Start of Dataset records

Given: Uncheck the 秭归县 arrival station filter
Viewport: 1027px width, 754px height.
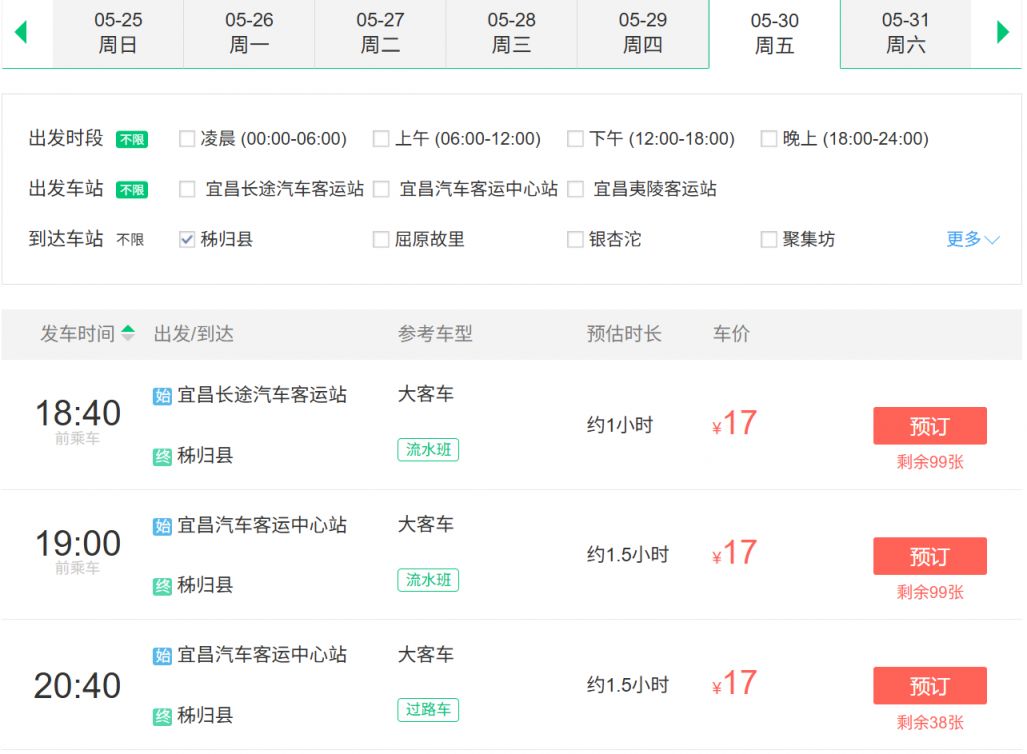Looking at the screenshot, I should 185,239.
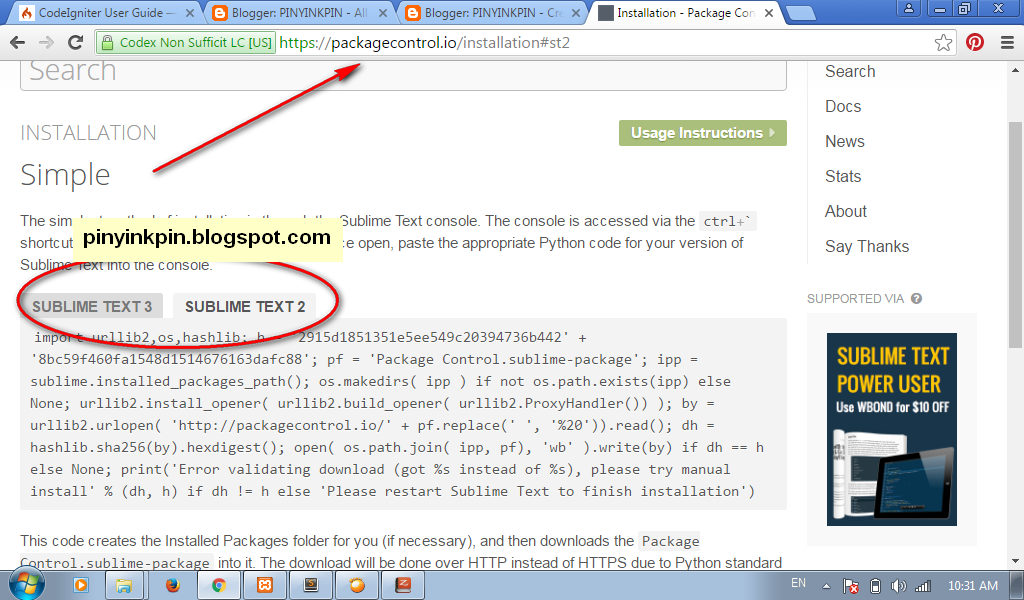
Task: Click the EN language indicator in system tray
Action: click(x=798, y=585)
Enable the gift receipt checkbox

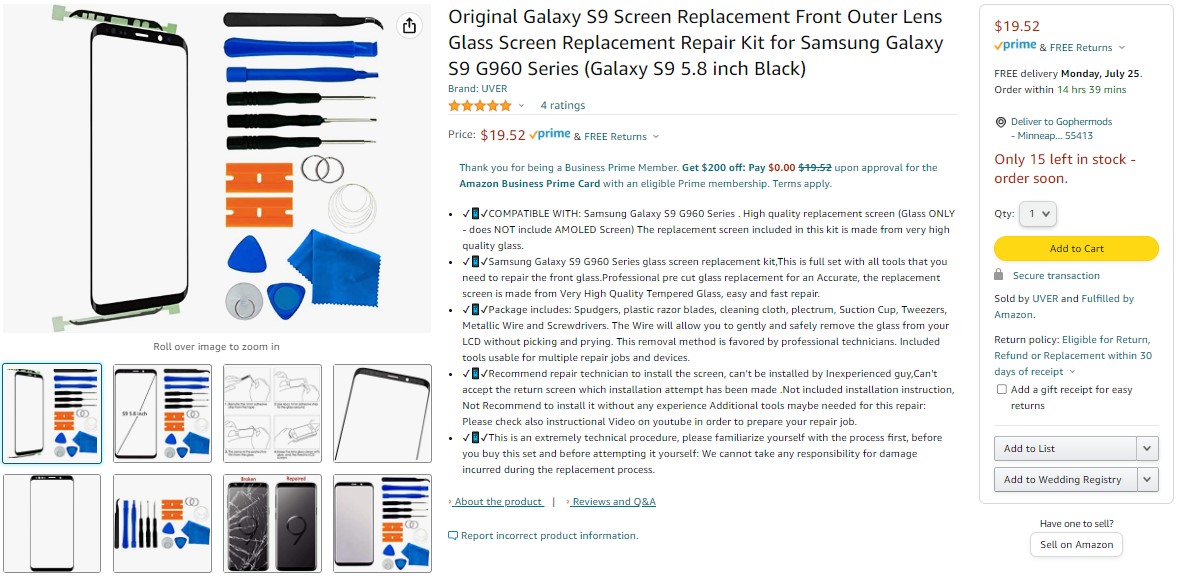pos(1002,389)
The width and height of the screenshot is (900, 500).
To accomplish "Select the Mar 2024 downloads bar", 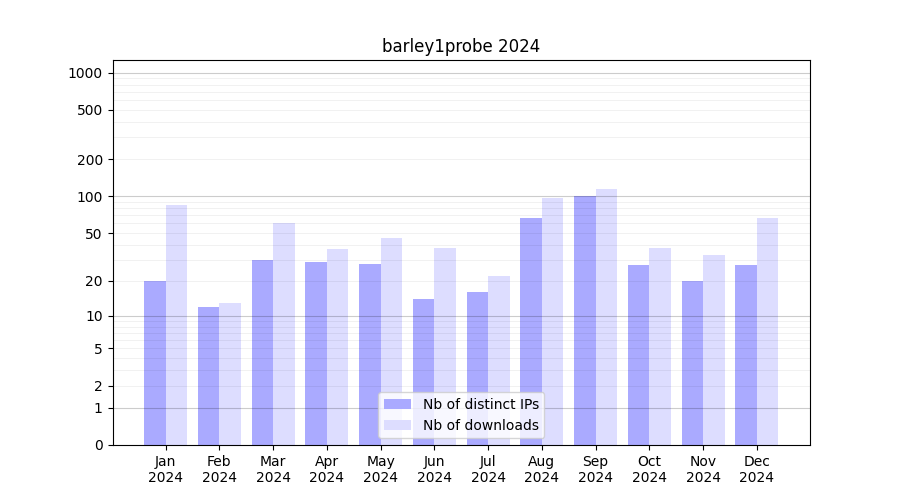I will 284,333.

End of Dataset records

■ Task statement ■
Please pick out each line from the records above that contains the word "height", and copy those lines.

■ Reply ■
Viewport: 1027px width, 754px height.
The width and height of the screenshot is (900, 500).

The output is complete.